作業内容
a) AM送受信機の製作記事のうち、「このように搬送波が抑圧されずに残るため,この方式をDSB-WC(dual side-band with」から始まり「ルピッツ発振回路と呼びます.」で終わる部分を一字一句そのまま書き写してもらえますか。
b) 収集データのエントリのうち、「The image size is (1024, 868).」を含む行から始まり「I will coord(1317,127).」を含む行で終わる範囲だけを、列名を「入力」と「出力」とした2列のCSVにしてもらえますか。エントリ1件につき1行とし、本文とその答えをそれぞれ改行を空白に置き換えたうえで、引用符で囲んだ1つのフィールドに入れてください。

原文抜粋
%%

このように搬送波が抑圧されずに残るため,この方式をDSB-WC(dual side-band with carrier)と呼びます. DSB-WCは変復調回路がシンプルな構成(製作編で説明)で実現できるため,古くからAMラジオ放送などに用いられています. 今回製作した送受信機もAMラジオ放送と互換性のあるDSB-WC方式です.
3. 製作編
3.1. 送信機の設計製作
今回製作した送信機は以下のように3つのブロックから構成されます.
以下に各ブロックの動作について説明します.
3.1.1. 発振回路
この部分はバイポーラトランジスタによる増幅回路とC-L-Cのπ型回路による帰還回路を組み合わせた発振回路になっています. このようにπ型のC-L-Cで帰還する発振回路をコルピッツ発振回路と呼びます.
ここではコルピッツ発振回路の詳しい動作原理は省きますが,この回路では\(\omega = \sqrt{\frac{2C}{LC^2}}\)のとき位相条件を満足し,発振します. 今回は家にあった部品の組み合わせより,\(L=47\ \mathrm{\mu H},\ C=680\ \mathrm{pF}\)としたので,発振周波数はおおよそ1260 kHzとなります. 実際に試作した回路の発振スペクトルは以下のようになっており,トランジスタ等の寄生容量や各素子の誤差により,やや低域側にズレます5.
3.1.2. AF(Audio Frequency)増幅回路
AM変調を行う場合,一般的には変調トランスと呼ばれる回路を用いて後段のトランジスタのコレクタ電源\(V_\mathrm{CC}\)を振ります. このような方式をコレクタ変調と呼びます. しかし,今時トランスなぞ使いたくないため,電池からの電源をトランスで振るのでは無く,オーディオアンプICであるLM386を用いて\(\frac{1}{2}V_\mathrm{CC}\)を中心とした信号波形を生成します. LM386は電源電圧の最小値が4 Vとなっていますが,家にあったNJM386BDは乾電池2本の3 Vでも十分動作しました6. 今時と言ったものの,このトランスレスなコレクタ変調の回路構成は1970年代に提案された7ものです. また,この回路はマイクのプリアンプを兼ねており,ゲインを調整できるように設計しました.

%%

収集データのエントリ
%%

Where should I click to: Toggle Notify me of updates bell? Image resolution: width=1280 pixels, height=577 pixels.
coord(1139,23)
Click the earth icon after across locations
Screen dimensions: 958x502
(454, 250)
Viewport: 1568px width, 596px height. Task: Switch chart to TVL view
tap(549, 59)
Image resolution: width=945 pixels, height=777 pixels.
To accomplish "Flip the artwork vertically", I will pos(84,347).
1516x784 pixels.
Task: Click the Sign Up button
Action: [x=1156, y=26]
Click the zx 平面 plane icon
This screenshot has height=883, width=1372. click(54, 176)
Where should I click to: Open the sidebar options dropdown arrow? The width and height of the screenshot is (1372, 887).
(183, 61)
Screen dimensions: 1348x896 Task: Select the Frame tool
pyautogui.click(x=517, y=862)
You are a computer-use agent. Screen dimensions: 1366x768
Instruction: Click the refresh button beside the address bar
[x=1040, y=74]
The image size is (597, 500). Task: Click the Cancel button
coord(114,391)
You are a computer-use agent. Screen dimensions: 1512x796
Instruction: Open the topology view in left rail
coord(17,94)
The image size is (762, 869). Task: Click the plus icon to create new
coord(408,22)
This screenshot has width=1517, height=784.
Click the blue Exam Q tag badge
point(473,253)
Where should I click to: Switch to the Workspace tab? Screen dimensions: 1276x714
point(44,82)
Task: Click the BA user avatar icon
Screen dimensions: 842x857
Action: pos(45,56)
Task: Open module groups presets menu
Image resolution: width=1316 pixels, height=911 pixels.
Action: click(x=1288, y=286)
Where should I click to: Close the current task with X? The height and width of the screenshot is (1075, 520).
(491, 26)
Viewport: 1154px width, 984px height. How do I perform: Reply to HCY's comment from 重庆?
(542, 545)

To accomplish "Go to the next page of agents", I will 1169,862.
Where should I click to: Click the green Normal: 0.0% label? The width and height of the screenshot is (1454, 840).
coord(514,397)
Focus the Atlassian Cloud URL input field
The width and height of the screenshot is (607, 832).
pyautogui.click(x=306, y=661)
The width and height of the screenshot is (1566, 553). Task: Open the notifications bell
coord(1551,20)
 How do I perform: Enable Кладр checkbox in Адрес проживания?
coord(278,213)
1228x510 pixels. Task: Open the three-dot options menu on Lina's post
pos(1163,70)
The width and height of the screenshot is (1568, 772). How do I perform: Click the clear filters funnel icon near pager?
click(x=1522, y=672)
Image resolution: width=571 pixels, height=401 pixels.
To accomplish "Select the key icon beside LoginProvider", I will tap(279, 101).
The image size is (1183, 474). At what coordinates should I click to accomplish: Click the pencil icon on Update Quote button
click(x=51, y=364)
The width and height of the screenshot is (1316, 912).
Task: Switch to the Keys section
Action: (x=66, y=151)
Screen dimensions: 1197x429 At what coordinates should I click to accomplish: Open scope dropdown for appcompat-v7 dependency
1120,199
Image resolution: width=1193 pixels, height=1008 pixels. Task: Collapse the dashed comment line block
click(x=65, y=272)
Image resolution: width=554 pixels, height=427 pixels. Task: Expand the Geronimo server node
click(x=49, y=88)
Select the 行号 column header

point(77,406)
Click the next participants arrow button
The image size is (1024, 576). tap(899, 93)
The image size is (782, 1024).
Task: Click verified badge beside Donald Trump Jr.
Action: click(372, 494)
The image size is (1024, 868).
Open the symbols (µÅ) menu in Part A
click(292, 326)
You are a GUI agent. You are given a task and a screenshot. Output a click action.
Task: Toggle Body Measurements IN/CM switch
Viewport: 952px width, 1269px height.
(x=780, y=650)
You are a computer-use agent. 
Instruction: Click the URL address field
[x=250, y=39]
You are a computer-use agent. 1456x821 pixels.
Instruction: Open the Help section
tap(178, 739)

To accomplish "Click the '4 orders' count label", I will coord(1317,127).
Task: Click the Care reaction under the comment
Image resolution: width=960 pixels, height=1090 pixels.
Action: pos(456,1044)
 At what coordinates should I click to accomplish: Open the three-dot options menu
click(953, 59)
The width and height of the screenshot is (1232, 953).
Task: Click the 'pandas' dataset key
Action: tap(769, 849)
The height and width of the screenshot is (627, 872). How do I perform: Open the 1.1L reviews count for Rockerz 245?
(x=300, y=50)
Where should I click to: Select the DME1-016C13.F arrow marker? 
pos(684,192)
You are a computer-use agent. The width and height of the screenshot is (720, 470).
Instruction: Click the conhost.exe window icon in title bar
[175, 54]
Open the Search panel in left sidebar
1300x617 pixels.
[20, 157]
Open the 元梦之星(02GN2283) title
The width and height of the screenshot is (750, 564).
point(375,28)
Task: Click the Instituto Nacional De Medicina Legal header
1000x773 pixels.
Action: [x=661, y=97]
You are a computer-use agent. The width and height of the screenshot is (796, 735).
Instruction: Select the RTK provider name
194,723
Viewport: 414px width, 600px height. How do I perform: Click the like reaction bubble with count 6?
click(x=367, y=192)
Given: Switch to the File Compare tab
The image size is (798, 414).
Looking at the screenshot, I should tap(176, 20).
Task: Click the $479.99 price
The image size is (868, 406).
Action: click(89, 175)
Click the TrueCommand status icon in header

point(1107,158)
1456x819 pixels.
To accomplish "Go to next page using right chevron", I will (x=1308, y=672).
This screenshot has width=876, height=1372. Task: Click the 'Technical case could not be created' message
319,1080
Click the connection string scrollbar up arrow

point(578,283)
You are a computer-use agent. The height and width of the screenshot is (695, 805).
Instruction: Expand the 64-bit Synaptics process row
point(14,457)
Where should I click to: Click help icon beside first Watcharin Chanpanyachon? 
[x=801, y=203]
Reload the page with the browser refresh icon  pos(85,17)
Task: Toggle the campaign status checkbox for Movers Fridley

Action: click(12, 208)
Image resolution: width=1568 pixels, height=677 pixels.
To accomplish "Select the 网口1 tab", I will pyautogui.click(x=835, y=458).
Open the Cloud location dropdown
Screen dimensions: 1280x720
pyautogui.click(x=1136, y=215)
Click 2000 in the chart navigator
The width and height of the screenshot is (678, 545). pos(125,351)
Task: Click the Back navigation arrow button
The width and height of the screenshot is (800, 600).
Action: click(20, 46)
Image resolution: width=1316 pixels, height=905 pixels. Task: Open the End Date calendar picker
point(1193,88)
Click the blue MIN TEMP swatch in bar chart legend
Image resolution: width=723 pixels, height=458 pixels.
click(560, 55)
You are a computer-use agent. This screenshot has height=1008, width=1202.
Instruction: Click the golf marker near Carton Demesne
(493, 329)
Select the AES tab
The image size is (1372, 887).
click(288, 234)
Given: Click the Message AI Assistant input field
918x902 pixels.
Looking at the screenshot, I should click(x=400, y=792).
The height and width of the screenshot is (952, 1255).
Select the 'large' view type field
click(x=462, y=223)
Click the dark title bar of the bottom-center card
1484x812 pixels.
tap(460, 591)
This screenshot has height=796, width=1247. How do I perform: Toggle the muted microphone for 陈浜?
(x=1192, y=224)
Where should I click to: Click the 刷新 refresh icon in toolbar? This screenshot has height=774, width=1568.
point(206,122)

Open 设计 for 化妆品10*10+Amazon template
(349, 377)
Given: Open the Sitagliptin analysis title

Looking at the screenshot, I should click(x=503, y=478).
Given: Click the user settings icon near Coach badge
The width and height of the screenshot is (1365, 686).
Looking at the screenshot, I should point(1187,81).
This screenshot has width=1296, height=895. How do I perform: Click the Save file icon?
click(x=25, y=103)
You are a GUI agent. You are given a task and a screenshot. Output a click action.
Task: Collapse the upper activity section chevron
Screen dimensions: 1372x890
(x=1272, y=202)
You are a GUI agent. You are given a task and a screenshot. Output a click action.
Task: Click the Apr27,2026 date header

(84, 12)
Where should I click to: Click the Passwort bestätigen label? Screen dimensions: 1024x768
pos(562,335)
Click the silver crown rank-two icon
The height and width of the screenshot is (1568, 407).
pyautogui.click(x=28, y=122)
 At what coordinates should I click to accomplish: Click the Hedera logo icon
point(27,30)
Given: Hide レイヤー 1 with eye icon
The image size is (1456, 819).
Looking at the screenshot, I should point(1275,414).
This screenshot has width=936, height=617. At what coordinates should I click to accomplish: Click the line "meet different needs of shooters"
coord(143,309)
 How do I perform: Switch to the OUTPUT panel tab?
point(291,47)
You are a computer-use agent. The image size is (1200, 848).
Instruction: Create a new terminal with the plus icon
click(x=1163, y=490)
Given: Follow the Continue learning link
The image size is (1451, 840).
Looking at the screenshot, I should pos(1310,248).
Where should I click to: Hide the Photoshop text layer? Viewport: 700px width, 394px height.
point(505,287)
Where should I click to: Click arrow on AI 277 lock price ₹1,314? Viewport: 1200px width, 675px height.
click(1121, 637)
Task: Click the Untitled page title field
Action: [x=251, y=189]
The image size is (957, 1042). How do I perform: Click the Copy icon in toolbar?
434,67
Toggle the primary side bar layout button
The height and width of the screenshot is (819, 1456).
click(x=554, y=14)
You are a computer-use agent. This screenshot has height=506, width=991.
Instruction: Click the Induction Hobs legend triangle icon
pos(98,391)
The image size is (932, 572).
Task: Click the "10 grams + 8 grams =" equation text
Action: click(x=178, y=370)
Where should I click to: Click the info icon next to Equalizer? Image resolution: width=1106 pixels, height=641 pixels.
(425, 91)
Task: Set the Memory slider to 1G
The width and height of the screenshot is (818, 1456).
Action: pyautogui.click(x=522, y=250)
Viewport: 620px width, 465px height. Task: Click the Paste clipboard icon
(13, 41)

%%

解答例
a)
このように搬送波が抑圧されずに残るため,この方式をDSB-WC(dual side-band with carrier)と呼びます. DSB-WCは変復調回路がシンプルな構成(製作編で説明)で実現できるため,古くからAMラジオ放送などに用いられています. 今回製作した送受信機もAMラジオ放送と互換性のあるDSB-WC方式です.
3. 製作編
3.1. 送信機の設計製作
今回製作した送信機は以下のように3つのブロックから構成されます.
以下に各ブロックの動作について説明します.
3.1.1. 発振回路
この部分はバイポーラトランジスタによる増幅回路とC-L-Cのπ型回路による帰還回路を組み合わせた発振回路になっています. このようにπ型のC-L-Cで帰還する発振回路をコルピッツ発振回路と呼びます.

b)
入力,出力
"The image size is (1024, 868). Open the symbols (µÅ) menu in Part A","click(292, 326)"
"You are a GUI agent. You are given a task and a screenshot. Output a click action. Task: Toggle Body Measurements IN/CM switch Viewport: 952px width, 1269px height.","(x=780, y=650)"
"You are a computer-use agent. Instruction: Click the URL address field","[x=250, y=39]"
"You are a computer-use agent. 1456x821 pixels. Instruction: Open the Help section","tap(178, 739)"
"To accomplish ""Click the '4 orders' count label"",","I will coord(1317,127)."